Die Standards passt das Analysehaus hierbei regelmäßig an. „Für das nächste Update der Marktstandards werden wir erneut prüfen, ob es nicht an der Zeit und sinnvoll ist, dass eine oder andere Kriterium auszutauschen. Teilzeitregelung, Verlängerungsoption oder Krebshilfen u. ä. könnten sich dabei anbieten. Möglicherweise kommt dann auch wieder ein wenig Bewegung in die Marktstandards“, gab Jörg Schulz, Geschäftsführer bei infinma, einen Ausblick auf die Zukunft.

In der aktuellen Auswertung hat sich im Vergleich zum Vorjahr nicht viel bewegt. Damals erfüllten 41 von 73 BU-Versicherern die Marktstandards von infinma. Anno 2023 sind es 42 von 72 BU-Versicherern. Auch bei den geprüften Tarifen hat sich wenig verändert. Erreichten 2022 noch 52,3 Prozent der Tarife die angesetzten Normen, sind es aktuell 55,6 Prozent der Tarife. Die Qualität der Bedingungen bleibe in der Breite relativ hoch. Unterschiede in den Produkten seien vor allem in den Detailregelungen zu einzelnen Kriterien zu finden. Dann ginge es beispielsweise darum, wie lange Leistungen wegen Arbeitsunfähigkeit erbracht werden oder für welche Personengruppen auf die Umorganisation des Arbeitsplatzes verzichtet wird.

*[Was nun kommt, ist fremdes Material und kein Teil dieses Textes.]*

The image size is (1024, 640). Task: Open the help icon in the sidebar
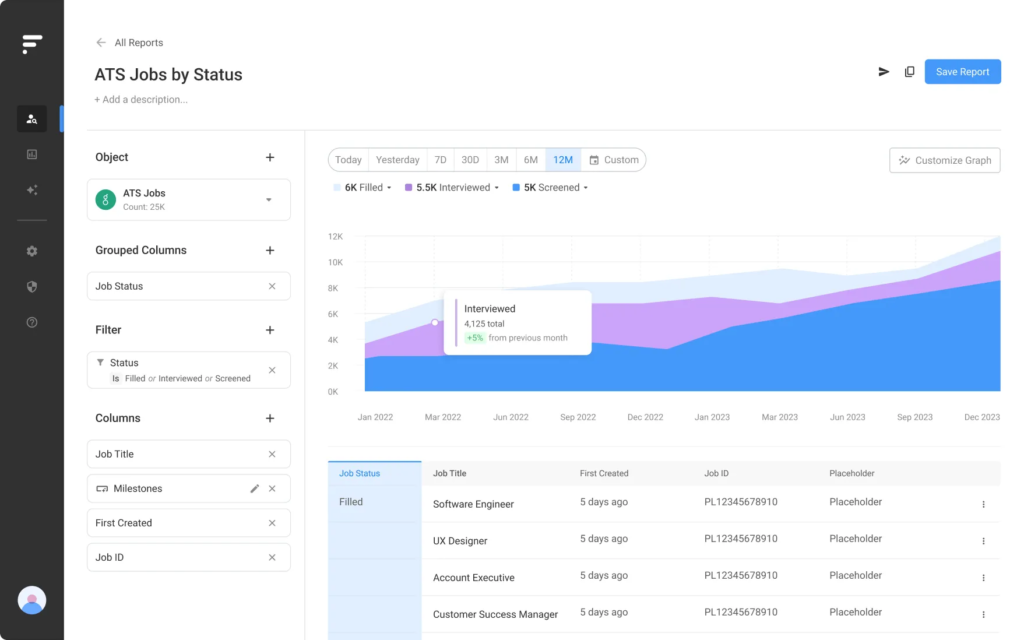31,322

„Schon bei der letzten Untersuchung der BU-Marktstandards hatten wir vom Konkurrenzdruck durch die Grundfähigkeitsversicherung gesprochen. Inzwischen scheint die BU in vielen Häusern in den Winterschlaf gegangen zu sein; aktuell erschöpfen sich die Anstrengungen der Versicherer vermeintlich auf immer neue Prämiensenkungen und das „Erfinden“ neuer Berufsbilder.“, kommentierte Schulz die aktuellen Ergebnisse.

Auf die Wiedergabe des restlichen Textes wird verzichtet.